▶ [WORK TO BE COMPLETED]
Leave out the images and return all the data word for word.

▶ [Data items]
********************
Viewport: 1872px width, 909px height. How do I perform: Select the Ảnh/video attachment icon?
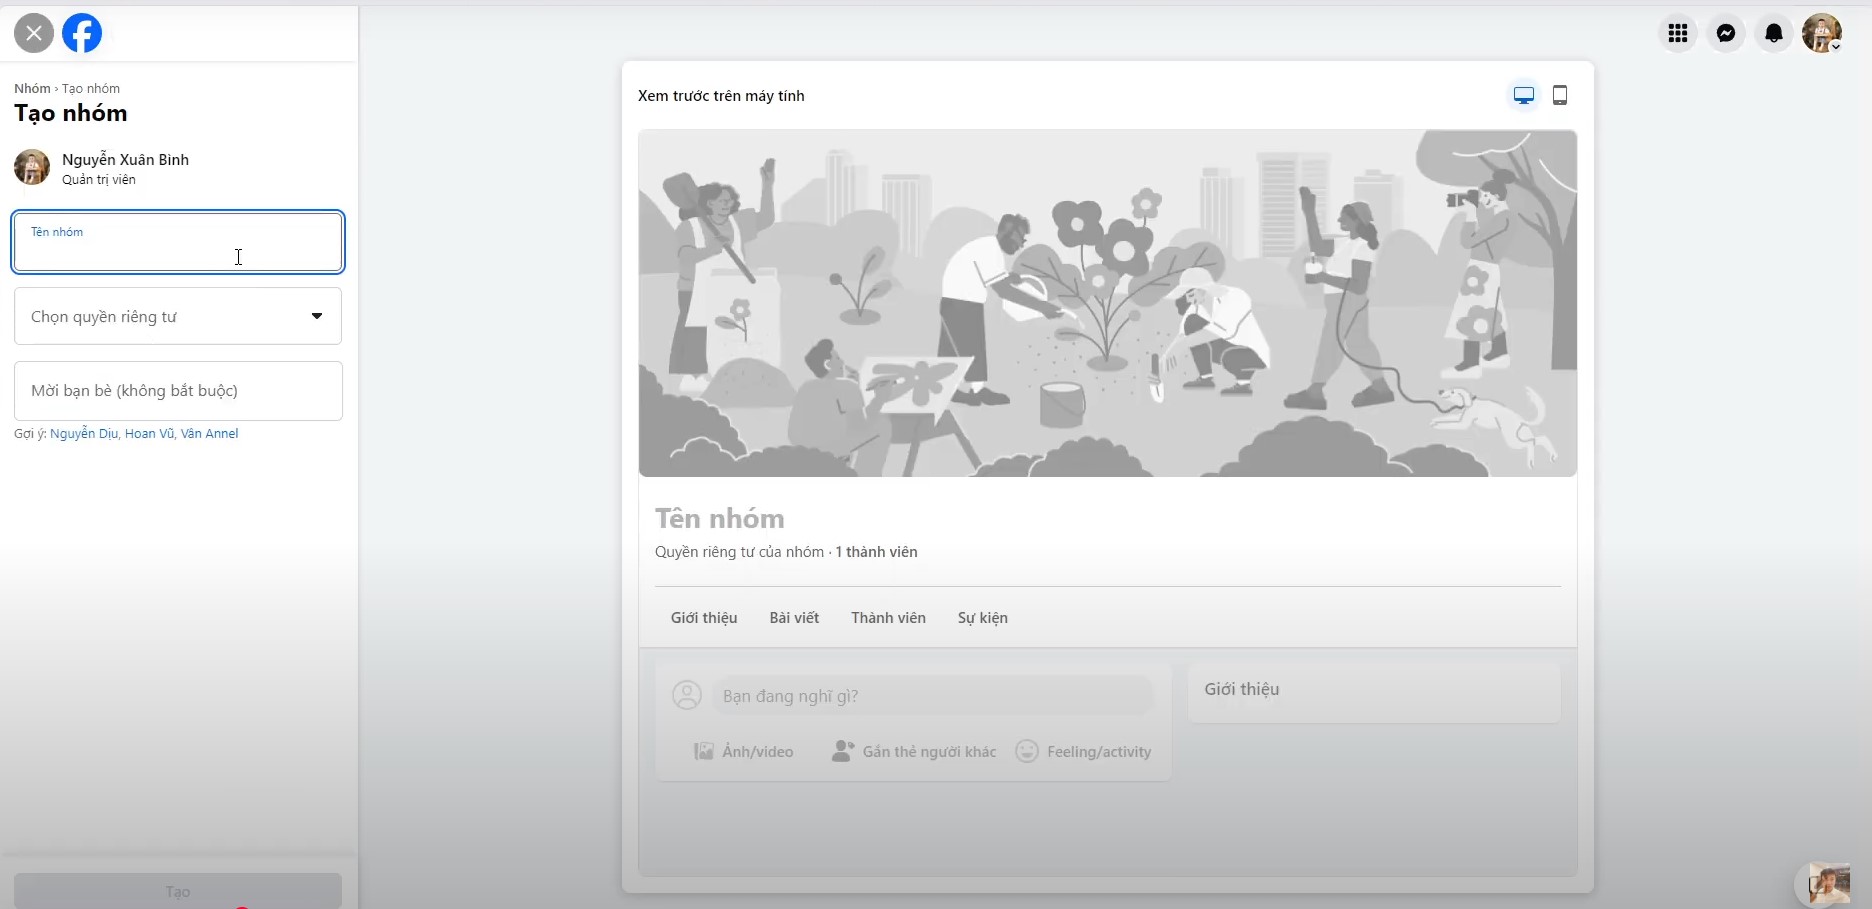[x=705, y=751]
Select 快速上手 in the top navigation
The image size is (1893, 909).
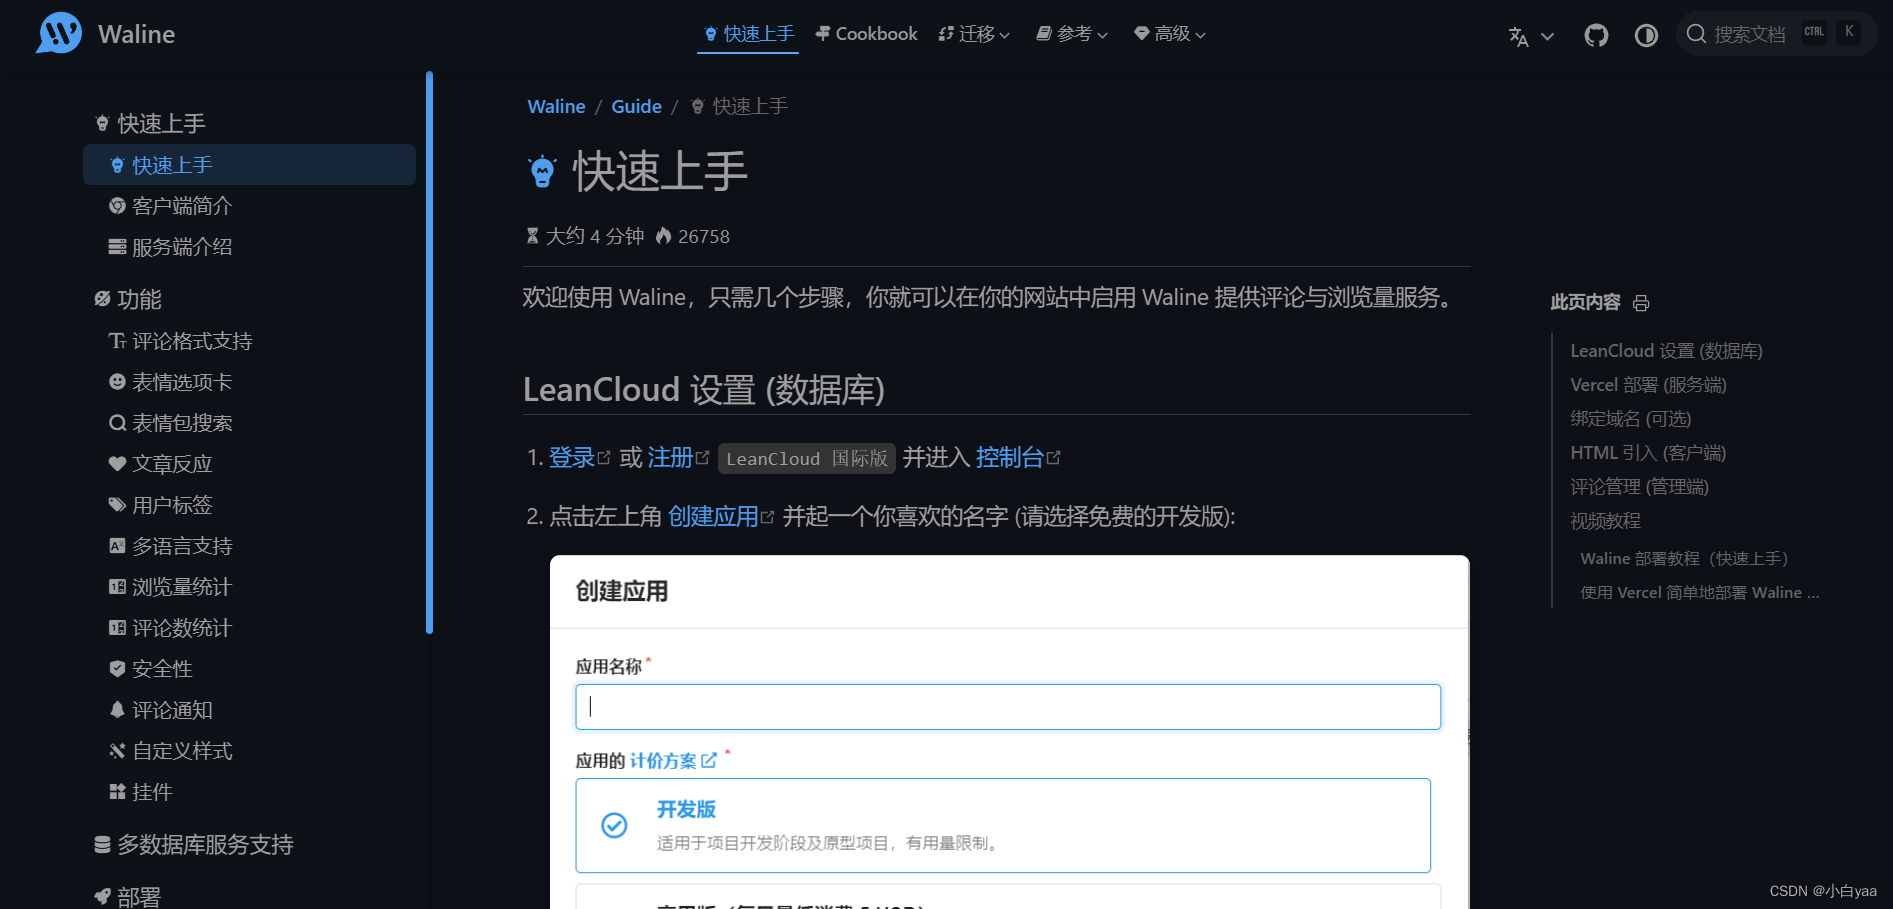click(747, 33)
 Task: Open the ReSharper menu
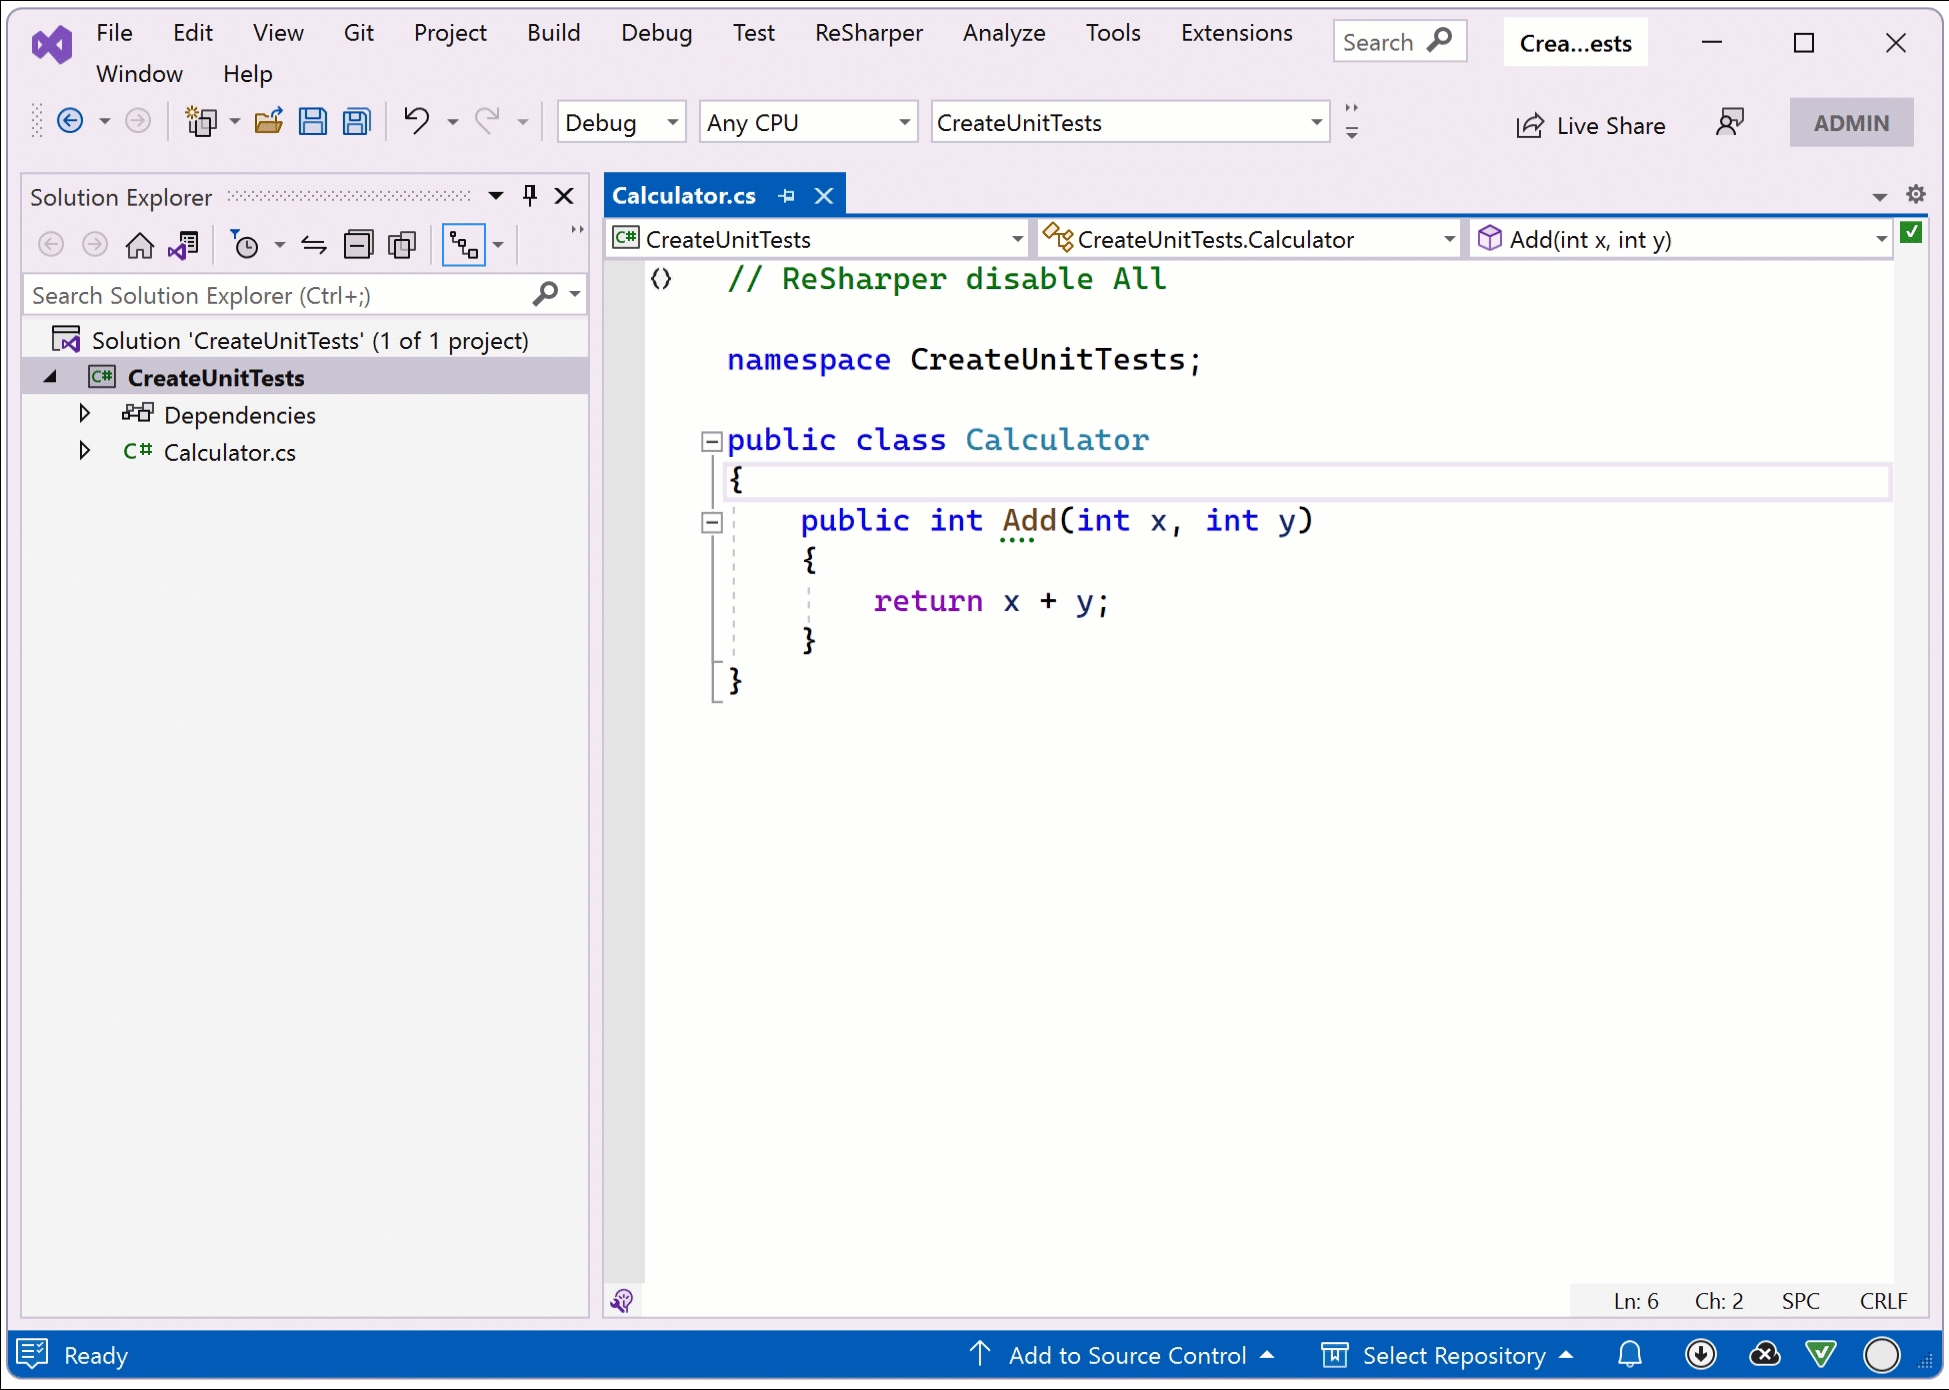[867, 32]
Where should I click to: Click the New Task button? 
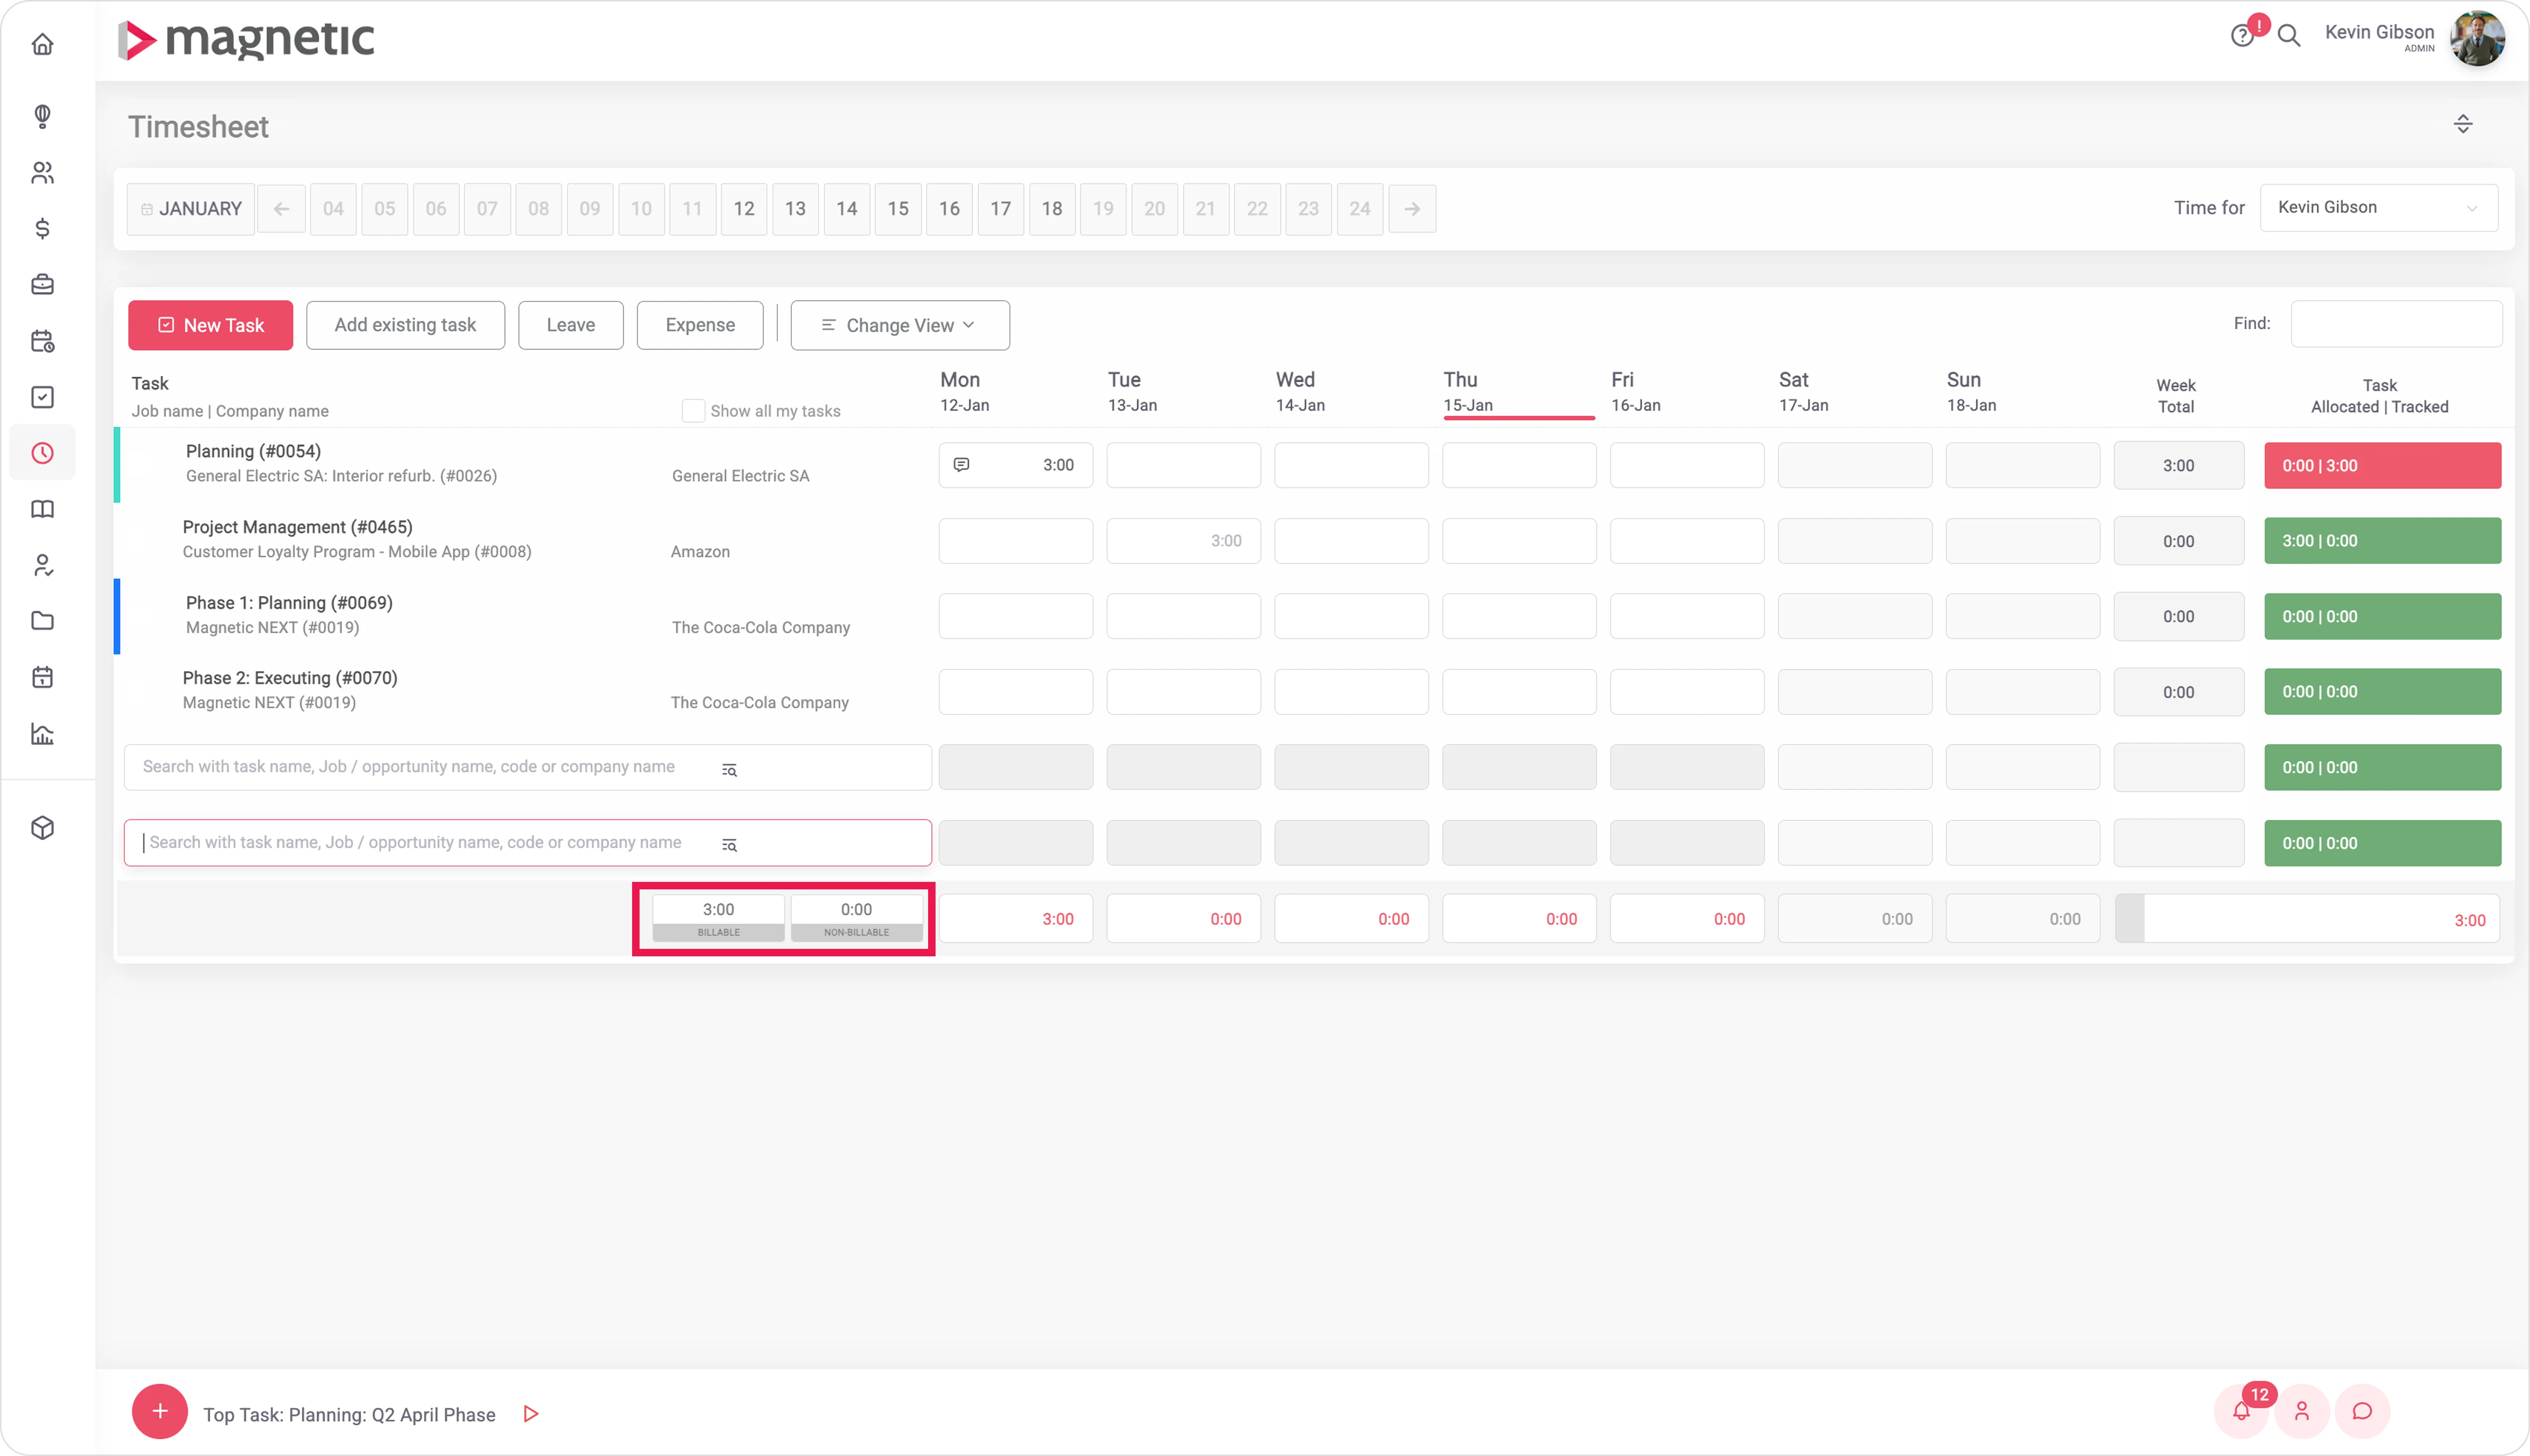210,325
********************
▶ [OUTPUT BELOW]
Viewport: 1872px width, 909px height. How do I perform: Select the Ảnh/video attachment icon?
[x=705, y=751]
Select 快速上手 in the top navigation
The image size is (1893, 909).
click(747, 33)
 Task: Open the ReSharper menu
[867, 32]
Where should I click to: Click the New Task button? 
210,325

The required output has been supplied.